TEXT TO READ >>

+++

Every time, during today’s meeting, that a Republican representative cited polls showing that a majority of Americans oppose the current plan, I found myself yelling at the screen, “Of course they do, look at what you’ve been telling them all year”! The above were just a few examples. There are many more. It’s a wonder that anyone is still for it. The weakness of the GOP’s propaganda is only revealed when you poll the public on individual parts of the plan. Then you find that Americans overwhelmingly support the nuts and bolts of this package. It’s just the wrapping they’ve been poisoned against. Bipartisanship is, by definition, a two way street. If Republicans aren’t going to meet Democrats halfway, and it is crystal clear that they will not, then why should Democrats ever consider “starting over”? I have heard insanity being defined as doing the same thing over and over again and expecting different results. The White House and congressional Democrats have repeatedly adopted GOP amendments and proposals along this long and winding road. Each time they reached out they have had their political hands bitten off. Now we should all start over? Utter insanity!

Republicans went to great lengths today to try and paint themselves as being concerned for “ordinary Americans” and “working for the people”. A variation of an age old saying, one which a friend recently taught me, is an appropriate response to their hollow words, “Your actions are speaking so loud that I can’t hear what you’re saying”. The two chief health reform ideas Republicans have remaining, caps on lawsuits and interstate purchasing (their version), put the lie to their pretty posturing. The former would cap ALL lawsuits and not just “frivolous” ones, thus denying the rights of legitimate victims (this from the same folks who refuse to CAP the dumping of poisons in our air, water and land). The latter idea has potential in theory, provided that you have minimum federal insurance standards in place (as the Democrats’ version proposes). Why? To burden the states with a bunch of new regulations just for kicks? No. Because, without them, insurance companies would simply relocate in states which impose the least minimum insurance practices, firing the starting pistol for the “race to the bottom” in terms of industry business ethics which the president alluded to this afternoon. So much for “ordinary Americans”, unless those Americans happen to own an insurance company.

+++

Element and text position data

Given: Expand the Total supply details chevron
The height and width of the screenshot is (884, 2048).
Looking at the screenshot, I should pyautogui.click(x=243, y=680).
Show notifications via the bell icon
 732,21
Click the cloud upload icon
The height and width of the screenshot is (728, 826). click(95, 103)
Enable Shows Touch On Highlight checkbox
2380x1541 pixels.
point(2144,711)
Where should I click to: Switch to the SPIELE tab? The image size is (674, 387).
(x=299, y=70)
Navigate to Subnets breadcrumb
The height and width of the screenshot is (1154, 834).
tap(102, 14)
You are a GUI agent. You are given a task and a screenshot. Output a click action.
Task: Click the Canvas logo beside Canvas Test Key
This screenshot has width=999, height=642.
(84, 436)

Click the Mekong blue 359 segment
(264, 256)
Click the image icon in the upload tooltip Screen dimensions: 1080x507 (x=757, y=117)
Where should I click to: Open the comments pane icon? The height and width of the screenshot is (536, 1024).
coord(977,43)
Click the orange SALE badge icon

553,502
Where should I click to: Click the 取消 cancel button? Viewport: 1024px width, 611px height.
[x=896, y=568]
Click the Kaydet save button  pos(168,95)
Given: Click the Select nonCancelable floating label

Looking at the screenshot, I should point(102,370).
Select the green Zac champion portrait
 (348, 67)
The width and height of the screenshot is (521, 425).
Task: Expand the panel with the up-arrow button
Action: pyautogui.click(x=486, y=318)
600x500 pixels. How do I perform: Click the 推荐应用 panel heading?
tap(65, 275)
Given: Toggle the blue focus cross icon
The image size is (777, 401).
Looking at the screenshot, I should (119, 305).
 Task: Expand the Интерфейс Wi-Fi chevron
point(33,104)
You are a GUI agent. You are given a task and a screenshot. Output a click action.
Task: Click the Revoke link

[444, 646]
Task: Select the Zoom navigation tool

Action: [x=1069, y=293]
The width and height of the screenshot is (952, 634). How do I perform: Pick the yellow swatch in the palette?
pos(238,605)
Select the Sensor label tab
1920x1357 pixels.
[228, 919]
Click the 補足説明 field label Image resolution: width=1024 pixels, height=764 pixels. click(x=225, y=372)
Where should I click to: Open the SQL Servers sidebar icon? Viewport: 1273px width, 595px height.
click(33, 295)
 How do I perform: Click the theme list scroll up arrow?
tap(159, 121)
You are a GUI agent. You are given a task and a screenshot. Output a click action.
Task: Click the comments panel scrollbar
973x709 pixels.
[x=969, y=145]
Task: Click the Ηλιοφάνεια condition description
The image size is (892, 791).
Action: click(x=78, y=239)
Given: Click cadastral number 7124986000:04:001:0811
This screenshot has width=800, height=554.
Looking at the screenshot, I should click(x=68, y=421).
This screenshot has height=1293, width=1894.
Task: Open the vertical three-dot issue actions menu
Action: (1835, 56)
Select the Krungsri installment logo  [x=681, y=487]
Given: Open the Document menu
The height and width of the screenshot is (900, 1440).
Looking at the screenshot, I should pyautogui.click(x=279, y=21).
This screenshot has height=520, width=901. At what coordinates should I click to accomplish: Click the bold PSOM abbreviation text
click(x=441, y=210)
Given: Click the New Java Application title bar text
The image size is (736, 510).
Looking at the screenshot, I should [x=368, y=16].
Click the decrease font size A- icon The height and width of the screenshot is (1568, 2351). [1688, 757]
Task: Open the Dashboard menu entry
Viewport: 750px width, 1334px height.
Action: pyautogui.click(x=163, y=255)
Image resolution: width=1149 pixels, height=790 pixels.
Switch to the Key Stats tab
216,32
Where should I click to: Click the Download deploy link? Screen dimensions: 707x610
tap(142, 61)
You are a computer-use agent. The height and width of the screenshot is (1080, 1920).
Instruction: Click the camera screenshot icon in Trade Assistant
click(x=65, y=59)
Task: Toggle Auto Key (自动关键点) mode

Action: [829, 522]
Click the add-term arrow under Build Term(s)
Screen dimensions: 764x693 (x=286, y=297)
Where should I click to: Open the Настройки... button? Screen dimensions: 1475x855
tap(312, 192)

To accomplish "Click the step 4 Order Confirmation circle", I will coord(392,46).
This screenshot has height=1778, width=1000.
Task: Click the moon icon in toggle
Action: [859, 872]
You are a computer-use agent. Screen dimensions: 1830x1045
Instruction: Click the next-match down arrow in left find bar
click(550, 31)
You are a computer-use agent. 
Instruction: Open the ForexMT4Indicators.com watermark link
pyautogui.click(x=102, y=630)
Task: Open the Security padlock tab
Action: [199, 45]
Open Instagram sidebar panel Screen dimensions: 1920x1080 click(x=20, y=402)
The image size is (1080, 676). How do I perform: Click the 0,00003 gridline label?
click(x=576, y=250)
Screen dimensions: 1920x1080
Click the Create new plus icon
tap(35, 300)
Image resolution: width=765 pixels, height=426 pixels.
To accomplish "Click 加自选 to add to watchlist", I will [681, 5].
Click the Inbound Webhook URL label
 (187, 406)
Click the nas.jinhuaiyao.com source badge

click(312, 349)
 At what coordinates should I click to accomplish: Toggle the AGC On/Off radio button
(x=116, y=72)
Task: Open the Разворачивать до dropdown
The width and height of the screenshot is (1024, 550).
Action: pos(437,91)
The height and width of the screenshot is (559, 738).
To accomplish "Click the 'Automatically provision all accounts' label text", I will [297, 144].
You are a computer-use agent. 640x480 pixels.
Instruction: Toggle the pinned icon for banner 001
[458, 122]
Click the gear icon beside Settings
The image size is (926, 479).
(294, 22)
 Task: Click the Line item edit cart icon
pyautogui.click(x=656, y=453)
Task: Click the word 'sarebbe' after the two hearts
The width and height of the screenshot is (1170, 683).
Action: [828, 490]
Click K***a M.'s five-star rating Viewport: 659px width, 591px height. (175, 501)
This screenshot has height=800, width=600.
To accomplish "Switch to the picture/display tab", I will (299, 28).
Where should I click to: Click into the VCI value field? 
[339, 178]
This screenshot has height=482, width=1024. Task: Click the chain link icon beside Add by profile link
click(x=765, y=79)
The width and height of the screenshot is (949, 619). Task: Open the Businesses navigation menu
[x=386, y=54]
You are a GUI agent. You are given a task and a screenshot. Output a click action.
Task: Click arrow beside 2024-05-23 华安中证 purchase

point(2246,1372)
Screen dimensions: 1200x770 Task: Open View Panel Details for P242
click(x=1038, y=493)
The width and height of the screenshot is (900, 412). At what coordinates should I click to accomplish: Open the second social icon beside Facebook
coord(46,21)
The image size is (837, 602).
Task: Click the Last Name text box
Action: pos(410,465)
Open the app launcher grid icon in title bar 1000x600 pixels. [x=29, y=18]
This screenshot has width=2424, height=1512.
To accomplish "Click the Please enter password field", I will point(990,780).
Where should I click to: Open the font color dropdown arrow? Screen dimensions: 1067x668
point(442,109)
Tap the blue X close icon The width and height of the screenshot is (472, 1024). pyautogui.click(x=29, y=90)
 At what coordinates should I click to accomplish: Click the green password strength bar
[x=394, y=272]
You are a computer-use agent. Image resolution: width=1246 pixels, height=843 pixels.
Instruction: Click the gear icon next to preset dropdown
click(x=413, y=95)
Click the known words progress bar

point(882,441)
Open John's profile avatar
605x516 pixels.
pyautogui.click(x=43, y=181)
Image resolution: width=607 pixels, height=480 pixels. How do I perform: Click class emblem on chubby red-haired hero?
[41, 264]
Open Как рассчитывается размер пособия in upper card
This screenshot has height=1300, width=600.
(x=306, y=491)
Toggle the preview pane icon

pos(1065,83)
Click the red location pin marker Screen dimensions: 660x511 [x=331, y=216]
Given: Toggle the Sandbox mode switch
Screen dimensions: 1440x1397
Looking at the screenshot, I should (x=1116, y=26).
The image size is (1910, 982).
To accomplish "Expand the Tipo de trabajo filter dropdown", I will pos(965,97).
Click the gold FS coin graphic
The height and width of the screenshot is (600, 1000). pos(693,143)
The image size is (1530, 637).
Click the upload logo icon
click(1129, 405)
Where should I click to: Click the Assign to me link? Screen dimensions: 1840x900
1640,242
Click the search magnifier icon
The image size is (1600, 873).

+++

OBJECTIVES >>
**A.** In the records, rewrite the lines from the one containing "Where should I click to: Open the SQL" through the one containing "[x=969, y=145]", changing "scrollbar" to "scroll bar" and leaving everything else as it is.
**B.** Continue the commentary on the Republican health reform arguments, starting after its last sentence.

ANSWERS PER TASK >>
**A.**
Where should I click to: Open the SQL Servers sidebar icon? Viewport: 1273px width, 595px height.
click(33, 295)
 How do I perform: Click the theme list scroll up arrow?
tap(159, 121)
You are a GUI agent. You are given a task and a screenshot. Output a click action.
Task: Click the comments panel scroll bar
973x709 pixels.
[x=969, y=145]

**B.**
So, here we stand. It is February 26, 2010. America has been talking, and yelling, about health care reform for almost a year. Our politicians have been trying, and failing, to enact comprehensive reform for more than a half-century. For the first time in all those years, both houses of congress have passed this kind of reform. But for one up or down vote (remember that winning slogan?), a president sits in the oval office who will sign it. Meanwhile, Republicans sit on a throne made of double standards. “We did it but you just can’t” (16 times GOP majorities used reconciliation to avoid filibuster, Democrats just 6). “But this is different, health care represents 1/6 of our economy, it’s too big”. Yes, it is different. But so is using the filibuster more often than Simon Cowell gets booed on American Idol. Watching seven GOP Senators who co-sponsored a bill authorizing a bipartisan debt reduction panel turn 180 degrees and vote to filibuster the bill they helped write, simply because President Obama said he would enact it, now that’s different.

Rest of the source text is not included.